One way to prevent your dog from doing their business everywhere is to designate a specific place in your garden for this. Bring your dog to the spot to relieve themselves and then reward them with praise and treats.

  1. Get rid of harmful plants

We want our pets to be able to enjoy their outdoor space safely, but some plants are dangerous to our beloved companions. While many plants are perfectly safe, others can range from mildly irritating to potentially lethal.

To avoid illness, or worse, get rid of any plants that may harm your pet. These include irises, hydrangeas, daffodils, lilies, and herbs (English pennyroyal mint, parsley, etc.).

  1. Create barriers

If you don’t want your pets anywhere near your flowers, shrubs, and veggies, use decorative fencing as borders or barriers so they can’t access them.

  1. Make pathways

Ahead of the warmer days, think about your pet’s ‘path to grass’ on very hot days so that they don’t burn their paws on hot patios. To do this, add leafy plants to create shady spots along the route to your lawn.

  1. Clear up any exposed patches or piles of soil

Dogs love to dig, so an exposed area of soil is inviting for your pup. Smooth over or remove any piles of soil to prevent mess and spreading more dirt.
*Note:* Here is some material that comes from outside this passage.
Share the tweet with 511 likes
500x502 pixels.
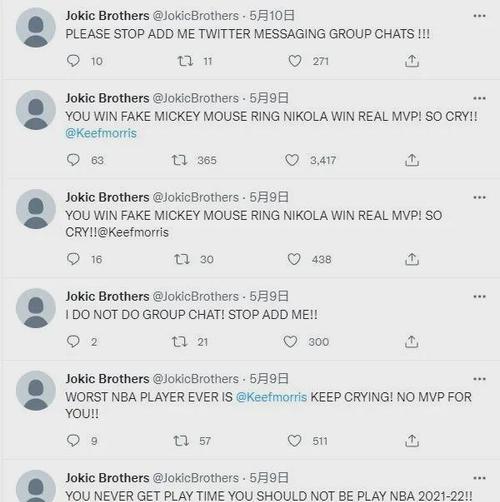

  1. Use raised plant beds

If you’re trying to grow something in your garden, pets can hinder the process as they may trample or pee on the plants. Invest in raised plant beds so that they can’t reach and destroy your greenery.

  1. Choose tough grass

Lots of common garden grass is easily destroyed by pets, but some variants are tougher and much more durable. Bermuda grass is a great option as it has deep, sturdy roots, making it harder to ruin. It’s also fast-growing, meaning that any damaged areas can be quickly repaired.

If putting down grass seeds, try to keep your pet off the new areas of grass while it gets established. Seeds can cause problems by getting into pets’ ears, eyes and paws and working their way under the skin.

  1. Protect your pond

Our furry friends love a swim in hot weather. So, if you’re lucky enough to have a pond, invest in a cover to stop dogs from jumping in and to keep fish safe from cats.

Dogs may also be inclined to use the pond as a source of drinking water so do consider providing an alternative source of hydration for those hot days.

  1. Prevent your dog from digging

Comparethemarket worked with Sue Ketland, Dog Behaviour and Training Specialist at Woodgreen Pets Charity, on how to train your dog to prevent them from digging up any precious flowers and noted that some dog breeds are more inclined to dig than others, so it is important to research the tendencies of your specific breed.

Boredom is often the root cause of digging behaviour in dogs, so it’s important to provide them with adequate physical and mental stimulation. Ensure that your dog is getting enough exercise and consider incorporating mental stimulation activities such as search games that allow them to use their sense of smell.

You can also provide a designated digging area, such as a ball pit, where you can hide treats for your dog to find.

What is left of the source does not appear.